It was shorter than he used to wear it, cut close on the sides with a little more length on top. It was a good look on him, reminding her of one of those men on the cover of the magazines in the grocery store checkout aisle.
“Ya do search and rescue with him?”
“Not exactly. Dexter’s a cadaver dog.”
“A what?”
Josiah paused from drying his neck, and glanced over, studying her a moment. “He finds people—who’ve died.”
Her hand stalled on the dog’s back. “Oh…”
“He’s been all over the world, traveling with Ben to natural disaster sites. I went through the training to become his handler when I adopted him, but unfortunately my work doesn’t allow me a lot of time off. Most of Dexter’s work is local now.”

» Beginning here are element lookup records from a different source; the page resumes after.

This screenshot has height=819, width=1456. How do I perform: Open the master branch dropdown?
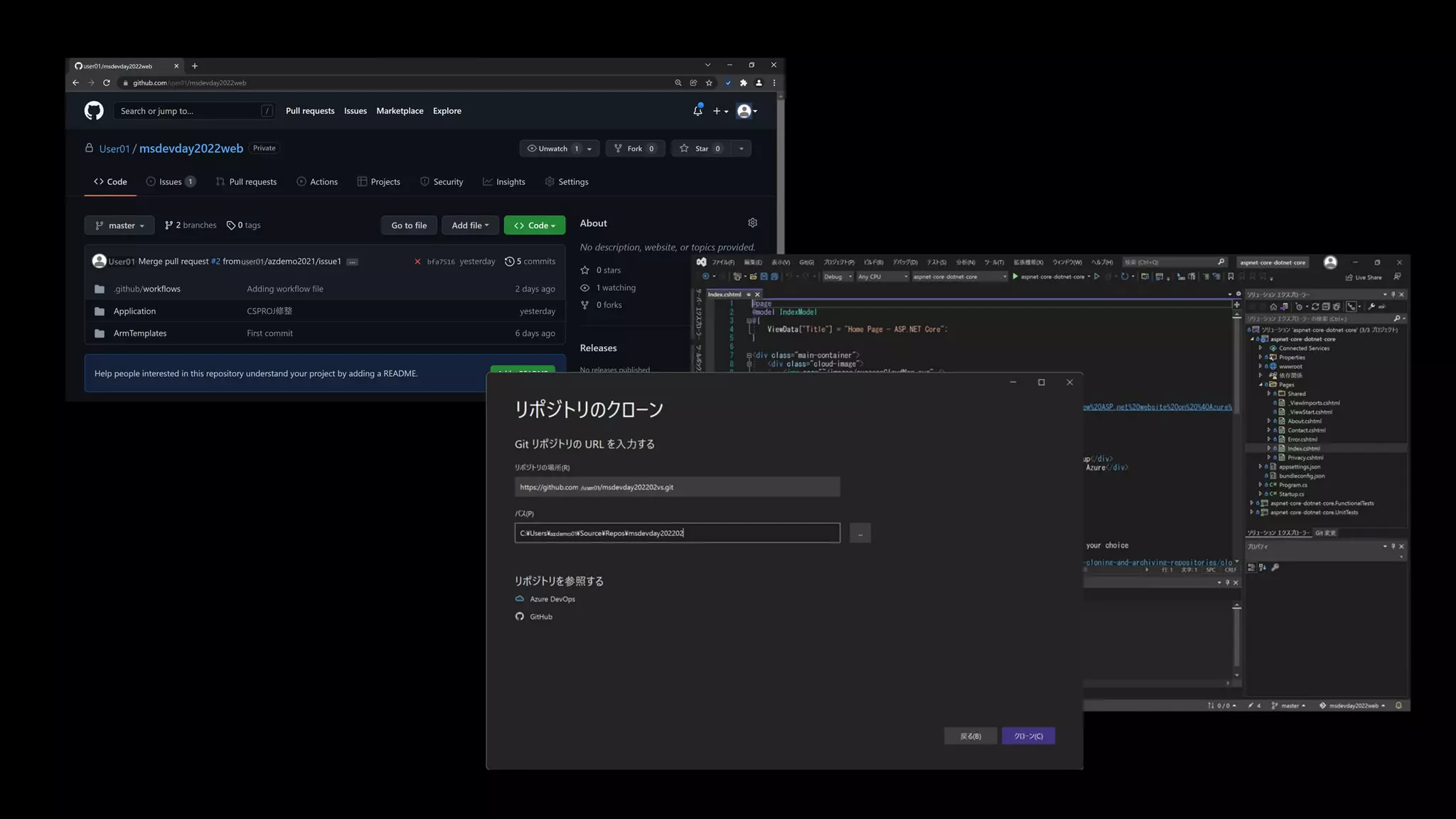click(119, 225)
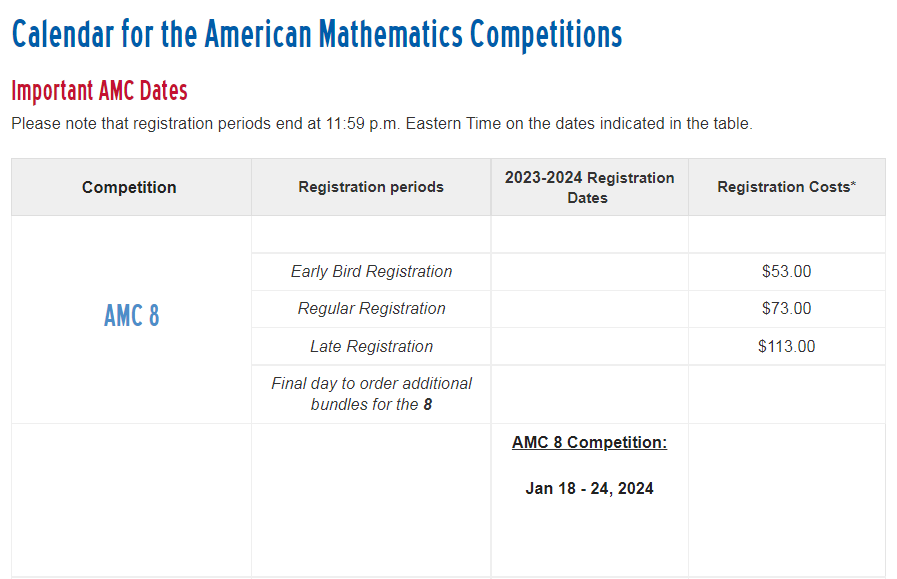Screen dimensions: 897x579
Task: Select the 'Important AMC Dates' heading
Action: coord(100,91)
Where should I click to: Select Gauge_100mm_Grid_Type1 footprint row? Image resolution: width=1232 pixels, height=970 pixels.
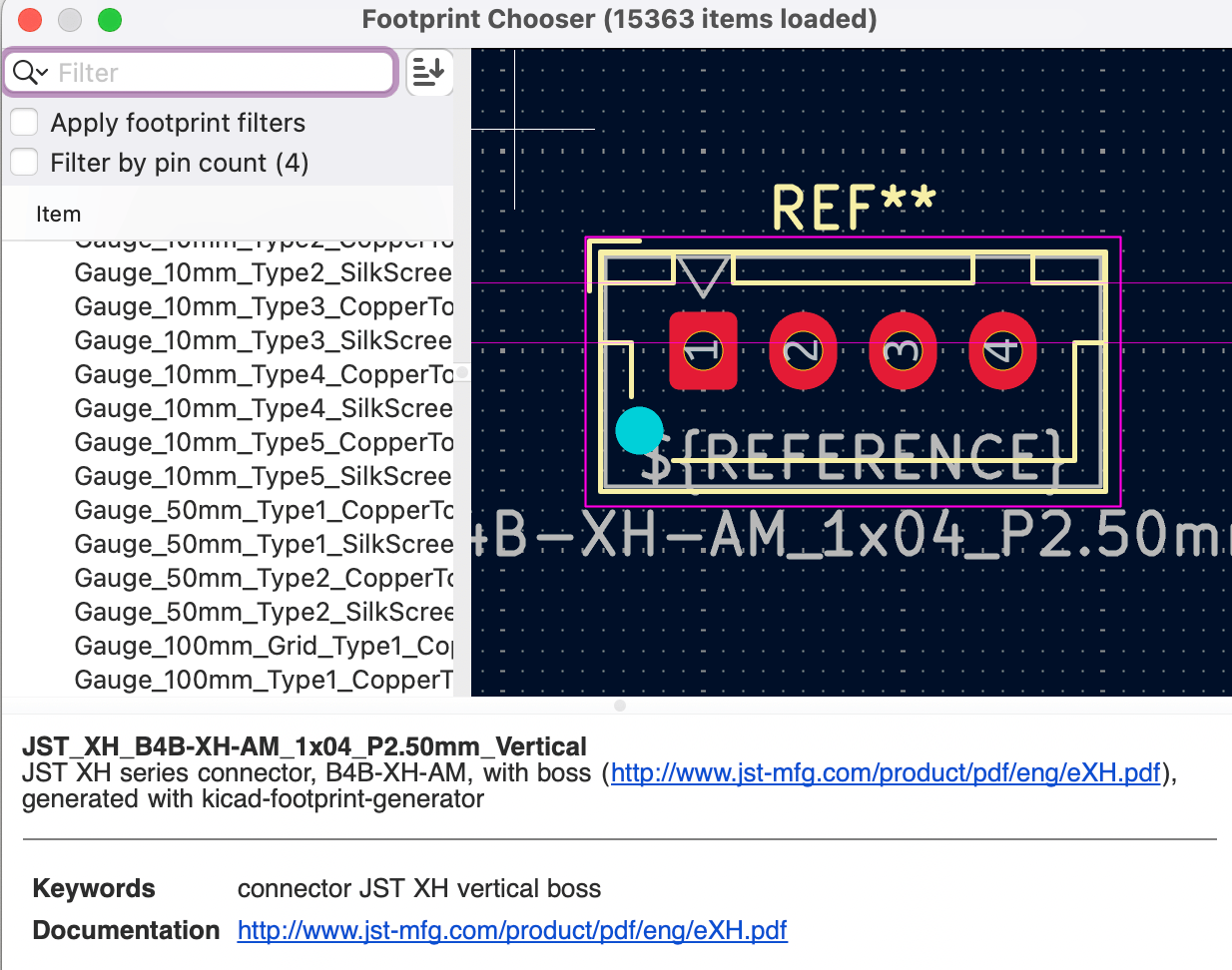pos(263,646)
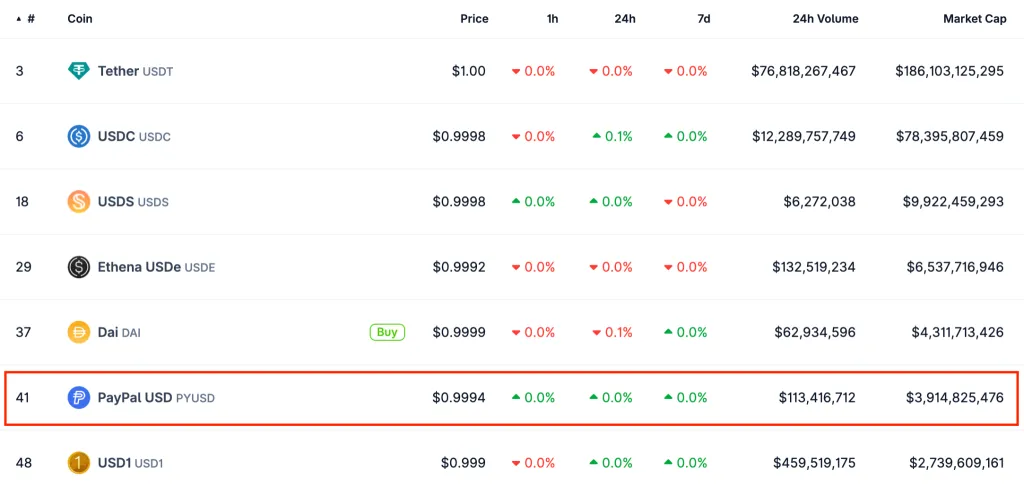
Task: Open the Ethena USDe coin link
Action: click(x=138, y=267)
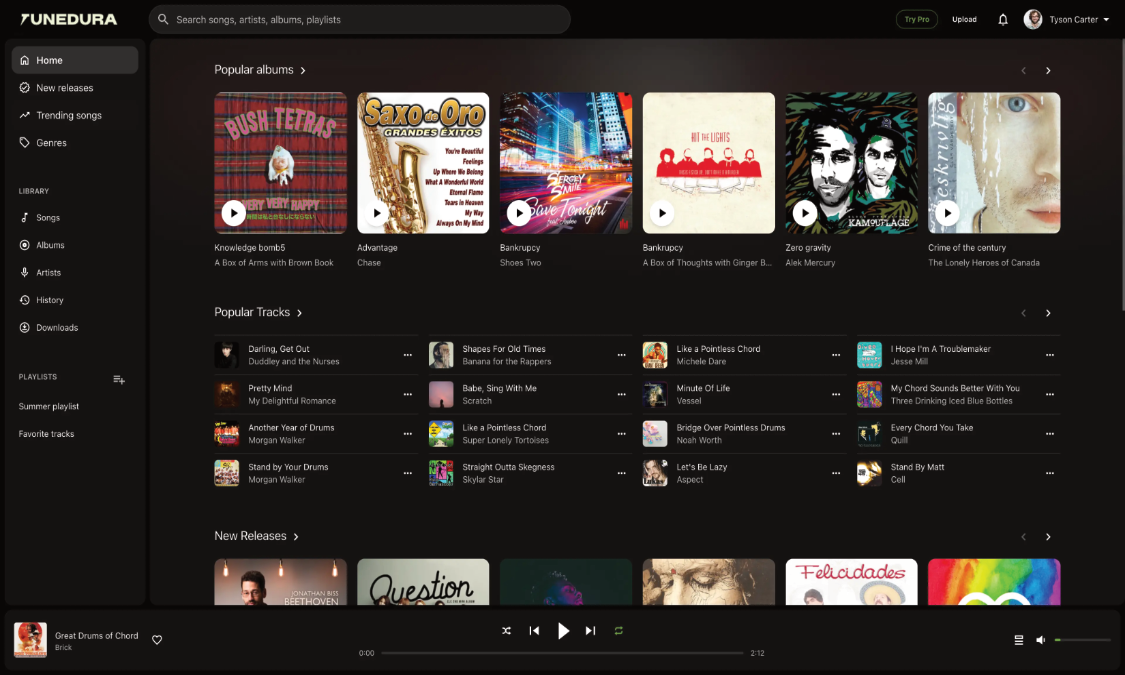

Hannah studied him as she stood, her heart beating a little bit faster. Heat flushed through her body, making her uneasy. It’d been a long time since she’d experienced any sort of feminine awareness around a man, and the awakening of sensations reminded her of what could have been, what she’d had to settle for, and the emptiness she was left with.
Guilt assailed her. Jacob’s memory deserved better than to be compared to the man sitting in her kitchen. Anger simmered in her veins, at herself for not being stronger when it came to this man, and at Josiah for coming back here and putting her in this situation.
“Ya shouldn’t be here,” she admonished primly as she went to the stove to check the water. As if agreeing, the tea kettle began to whistle. The shrill screech slowly dying as she pulled it off the heat and extinguished the flame. “Ya know the rules as well as I do.”
“Since when do you care about following rules? That doesn’t sound much like the Hannah I knew.”
“That’s because I’m not the Hannah ya knew,” she snapped.
His brows shot up at her flash of temper. The way he was eyeing her said he begged to differ, but he refrained from saying as much.
She grabbed two mugs from the cupboard and set them on the counter with a loud clap.
“Where’s your husband, Hannah?”
She didn’t miss the brittleness in his tone when he said “husband.” A sharp pain of guilt and regret pinched her chest. Her hand wobbled as she poured the hot water, spilling it over the rim of the cup. She carefully set the tea kettle back on the stove. “Why are ya askin’?” Wariness filled her voice.
“Because if he were here, I never would have gotten through the front door.”
That was true. Jacob and Josiah had never been friends. Even as children the rivalry between them had quickly turned to animosity and they’d fought constantly.
“I saw him pick you up today, at the inn.”
“Were ya watchin’ me?” She placed a tea bag in each of the mugs and added a teaspoon of honey.
“I happened to be by the window when you were leaving.”
“That wasn’t Jacob ya saw.” Turning toward the table, she set both mugs down and took the seat across from him. “That was his brother, Abel. Jacob died eight months ago in a farmin’ accident.”
Emotion flickered across his face, but it was gone before she could decipher it. “Fuck, Hannah, I’m sorry.”
She flinched at his casual use of profanity but said nothing to reprimand his language. It wasn’t her place. He wasn’t one of them anymore. He belonged to the outsiders now. With his clean-shaven face and secular tongue, he looked and acted the part.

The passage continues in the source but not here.